(Data shown begins)

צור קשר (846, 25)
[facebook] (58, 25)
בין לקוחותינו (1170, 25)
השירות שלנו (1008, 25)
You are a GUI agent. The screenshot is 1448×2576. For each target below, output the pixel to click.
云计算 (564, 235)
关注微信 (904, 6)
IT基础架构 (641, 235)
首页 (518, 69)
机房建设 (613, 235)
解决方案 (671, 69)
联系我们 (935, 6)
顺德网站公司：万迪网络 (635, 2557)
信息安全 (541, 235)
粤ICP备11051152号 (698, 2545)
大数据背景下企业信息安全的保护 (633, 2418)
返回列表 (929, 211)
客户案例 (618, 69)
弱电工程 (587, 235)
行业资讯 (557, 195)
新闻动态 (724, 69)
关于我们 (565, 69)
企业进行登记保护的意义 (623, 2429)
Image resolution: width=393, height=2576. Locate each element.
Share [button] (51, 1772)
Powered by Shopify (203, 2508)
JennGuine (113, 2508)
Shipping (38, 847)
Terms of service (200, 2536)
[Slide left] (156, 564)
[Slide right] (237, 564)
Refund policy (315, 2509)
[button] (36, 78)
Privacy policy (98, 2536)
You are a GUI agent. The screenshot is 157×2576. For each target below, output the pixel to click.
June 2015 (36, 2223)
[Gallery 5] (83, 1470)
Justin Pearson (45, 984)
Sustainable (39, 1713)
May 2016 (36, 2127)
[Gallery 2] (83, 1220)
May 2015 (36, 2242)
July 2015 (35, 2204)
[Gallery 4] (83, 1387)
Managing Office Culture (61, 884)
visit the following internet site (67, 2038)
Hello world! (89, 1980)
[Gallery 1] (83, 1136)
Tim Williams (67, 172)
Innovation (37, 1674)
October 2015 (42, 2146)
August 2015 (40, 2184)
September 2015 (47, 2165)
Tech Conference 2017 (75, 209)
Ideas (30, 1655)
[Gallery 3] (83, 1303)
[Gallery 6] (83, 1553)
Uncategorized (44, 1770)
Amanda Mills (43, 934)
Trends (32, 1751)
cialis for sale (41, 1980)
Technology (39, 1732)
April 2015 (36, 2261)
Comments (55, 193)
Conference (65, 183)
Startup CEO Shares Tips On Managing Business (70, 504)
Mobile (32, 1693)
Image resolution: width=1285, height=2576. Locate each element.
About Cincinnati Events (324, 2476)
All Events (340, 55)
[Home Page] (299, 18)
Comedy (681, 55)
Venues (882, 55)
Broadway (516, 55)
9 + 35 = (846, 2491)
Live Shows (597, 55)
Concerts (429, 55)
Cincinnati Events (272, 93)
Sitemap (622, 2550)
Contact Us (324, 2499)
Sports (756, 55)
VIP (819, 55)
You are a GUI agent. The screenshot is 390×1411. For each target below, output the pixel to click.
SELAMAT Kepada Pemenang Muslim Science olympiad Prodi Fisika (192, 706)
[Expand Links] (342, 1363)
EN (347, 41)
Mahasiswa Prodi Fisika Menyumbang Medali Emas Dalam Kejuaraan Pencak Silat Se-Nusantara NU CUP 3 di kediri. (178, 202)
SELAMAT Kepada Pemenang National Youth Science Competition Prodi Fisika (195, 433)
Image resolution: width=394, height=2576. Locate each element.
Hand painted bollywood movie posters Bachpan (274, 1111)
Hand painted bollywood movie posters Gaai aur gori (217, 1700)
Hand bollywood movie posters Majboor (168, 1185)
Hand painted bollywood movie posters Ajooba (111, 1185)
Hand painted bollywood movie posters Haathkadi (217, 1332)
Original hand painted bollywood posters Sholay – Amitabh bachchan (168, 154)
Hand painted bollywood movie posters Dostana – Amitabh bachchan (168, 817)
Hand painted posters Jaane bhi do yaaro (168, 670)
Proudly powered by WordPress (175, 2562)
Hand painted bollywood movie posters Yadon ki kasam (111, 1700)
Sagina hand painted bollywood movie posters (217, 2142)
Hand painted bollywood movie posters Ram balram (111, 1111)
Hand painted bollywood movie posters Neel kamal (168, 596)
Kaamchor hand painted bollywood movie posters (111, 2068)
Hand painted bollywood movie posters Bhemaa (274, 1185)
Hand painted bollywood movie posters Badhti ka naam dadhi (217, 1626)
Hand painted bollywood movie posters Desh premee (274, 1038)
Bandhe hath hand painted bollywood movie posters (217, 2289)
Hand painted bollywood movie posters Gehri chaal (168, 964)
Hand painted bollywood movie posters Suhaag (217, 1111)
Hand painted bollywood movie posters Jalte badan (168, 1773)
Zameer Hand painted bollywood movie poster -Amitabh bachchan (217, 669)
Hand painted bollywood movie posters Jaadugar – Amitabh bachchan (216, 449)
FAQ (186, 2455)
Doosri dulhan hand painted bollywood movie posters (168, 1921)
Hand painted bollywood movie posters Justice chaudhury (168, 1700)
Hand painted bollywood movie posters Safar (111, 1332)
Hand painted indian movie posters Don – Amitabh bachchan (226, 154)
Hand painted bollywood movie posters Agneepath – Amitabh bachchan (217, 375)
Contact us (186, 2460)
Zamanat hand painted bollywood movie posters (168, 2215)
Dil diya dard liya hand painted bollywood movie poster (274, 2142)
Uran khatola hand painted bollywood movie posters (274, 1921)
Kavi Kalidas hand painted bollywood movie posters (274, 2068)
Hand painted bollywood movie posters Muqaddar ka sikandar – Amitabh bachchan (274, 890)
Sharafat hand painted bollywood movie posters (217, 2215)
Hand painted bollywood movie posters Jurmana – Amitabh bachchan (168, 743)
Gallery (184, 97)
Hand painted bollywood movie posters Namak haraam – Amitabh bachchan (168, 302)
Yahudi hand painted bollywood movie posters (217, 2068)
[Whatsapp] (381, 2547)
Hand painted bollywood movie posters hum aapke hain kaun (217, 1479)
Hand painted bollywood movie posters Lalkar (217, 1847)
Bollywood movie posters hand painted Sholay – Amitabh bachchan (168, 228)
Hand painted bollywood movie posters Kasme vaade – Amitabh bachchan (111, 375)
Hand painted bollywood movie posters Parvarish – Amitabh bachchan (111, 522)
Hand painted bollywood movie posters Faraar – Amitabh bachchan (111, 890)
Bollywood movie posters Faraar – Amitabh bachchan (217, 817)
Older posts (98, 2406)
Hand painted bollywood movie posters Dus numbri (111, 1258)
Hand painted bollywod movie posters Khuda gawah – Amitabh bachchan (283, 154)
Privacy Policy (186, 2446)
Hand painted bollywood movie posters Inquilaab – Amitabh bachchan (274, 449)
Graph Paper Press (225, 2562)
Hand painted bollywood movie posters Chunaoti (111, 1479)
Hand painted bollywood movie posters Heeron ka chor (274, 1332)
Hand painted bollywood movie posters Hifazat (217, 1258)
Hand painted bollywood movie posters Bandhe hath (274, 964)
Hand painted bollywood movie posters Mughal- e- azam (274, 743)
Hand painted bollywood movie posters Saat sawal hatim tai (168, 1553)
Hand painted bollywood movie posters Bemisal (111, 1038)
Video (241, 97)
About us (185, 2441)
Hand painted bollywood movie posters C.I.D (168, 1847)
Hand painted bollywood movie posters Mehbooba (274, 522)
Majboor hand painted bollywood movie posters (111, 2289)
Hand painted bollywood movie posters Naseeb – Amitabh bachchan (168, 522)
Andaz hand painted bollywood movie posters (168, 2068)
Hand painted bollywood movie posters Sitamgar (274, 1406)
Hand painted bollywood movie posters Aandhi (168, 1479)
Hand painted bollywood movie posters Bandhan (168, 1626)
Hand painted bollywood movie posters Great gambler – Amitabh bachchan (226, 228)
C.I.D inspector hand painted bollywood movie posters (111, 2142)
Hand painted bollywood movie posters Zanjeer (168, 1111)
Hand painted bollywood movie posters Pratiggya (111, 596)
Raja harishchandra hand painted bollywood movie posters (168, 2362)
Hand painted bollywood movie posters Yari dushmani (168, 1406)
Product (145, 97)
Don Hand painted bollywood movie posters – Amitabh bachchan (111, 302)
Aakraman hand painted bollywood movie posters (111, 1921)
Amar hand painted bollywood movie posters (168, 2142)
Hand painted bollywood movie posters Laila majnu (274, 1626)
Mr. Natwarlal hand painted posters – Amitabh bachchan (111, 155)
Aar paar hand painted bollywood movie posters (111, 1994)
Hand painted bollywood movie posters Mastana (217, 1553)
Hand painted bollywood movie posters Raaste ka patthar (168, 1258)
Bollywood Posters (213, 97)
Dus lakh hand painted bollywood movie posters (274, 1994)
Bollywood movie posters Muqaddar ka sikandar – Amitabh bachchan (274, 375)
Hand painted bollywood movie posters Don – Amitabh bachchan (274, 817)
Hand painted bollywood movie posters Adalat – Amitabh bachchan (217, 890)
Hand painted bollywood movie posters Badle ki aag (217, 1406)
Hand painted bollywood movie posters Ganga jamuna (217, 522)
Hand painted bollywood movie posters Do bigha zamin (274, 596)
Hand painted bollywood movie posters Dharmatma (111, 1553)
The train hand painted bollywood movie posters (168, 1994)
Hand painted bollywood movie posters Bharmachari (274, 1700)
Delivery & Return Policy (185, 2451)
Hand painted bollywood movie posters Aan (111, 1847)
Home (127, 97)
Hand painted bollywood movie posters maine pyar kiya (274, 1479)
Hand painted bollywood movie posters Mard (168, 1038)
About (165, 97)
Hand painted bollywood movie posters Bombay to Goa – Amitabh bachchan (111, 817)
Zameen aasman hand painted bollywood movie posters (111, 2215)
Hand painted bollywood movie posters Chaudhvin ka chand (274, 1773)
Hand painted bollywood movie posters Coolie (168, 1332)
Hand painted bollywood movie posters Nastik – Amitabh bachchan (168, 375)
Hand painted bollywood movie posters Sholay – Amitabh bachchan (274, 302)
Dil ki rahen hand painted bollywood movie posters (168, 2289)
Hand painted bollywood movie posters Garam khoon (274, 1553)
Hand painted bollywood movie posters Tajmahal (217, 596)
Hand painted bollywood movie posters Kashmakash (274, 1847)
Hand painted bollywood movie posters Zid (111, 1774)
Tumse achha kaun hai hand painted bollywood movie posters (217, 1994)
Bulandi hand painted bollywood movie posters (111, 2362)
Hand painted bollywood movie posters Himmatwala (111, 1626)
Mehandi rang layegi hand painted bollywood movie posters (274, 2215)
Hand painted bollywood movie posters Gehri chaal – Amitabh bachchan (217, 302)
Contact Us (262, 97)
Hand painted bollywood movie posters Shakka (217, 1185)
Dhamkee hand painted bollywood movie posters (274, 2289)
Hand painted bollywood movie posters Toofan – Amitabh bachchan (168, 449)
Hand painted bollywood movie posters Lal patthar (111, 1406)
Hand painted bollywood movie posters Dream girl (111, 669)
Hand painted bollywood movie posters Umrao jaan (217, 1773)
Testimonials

(Data shown ends)

-- Task item --
Write down, word for word, the lines above from the one containing "Hand painted bollywood movie posters Do bigha" through the one containing "Hand painted bollywood movie posters Chaudhvin", both ends included.

-- Task solution --
Hand painted bollywood movie posters Do bigha zamin (274, 596)
Hand painted bollywood movie posters Dharmatma (111, 1553)
The train hand painted bollywood movie posters (168, 1994)
Hand painted bollywood movie posters Bharmachari (274, 1700)
Delivery & Return Policy (185, 2451)
Hand painted bollywood movie posters Aan (111, 1847)
Home (127, 97)
Hand painted bollywood movie posters maine pyar kiya (274, 1479)
Hand painted bollywood movie posters Mard (168, 1038)
About (165, 97)
Hand painted bollywood movie posters Bombay to Goa – Amitabh bachchan (111, 817)
Zameen aasman hand painted bollywood movie posters (111, 2215)
Hand painted bollywood movie posters Chaudhvin ka chand (274, 1773)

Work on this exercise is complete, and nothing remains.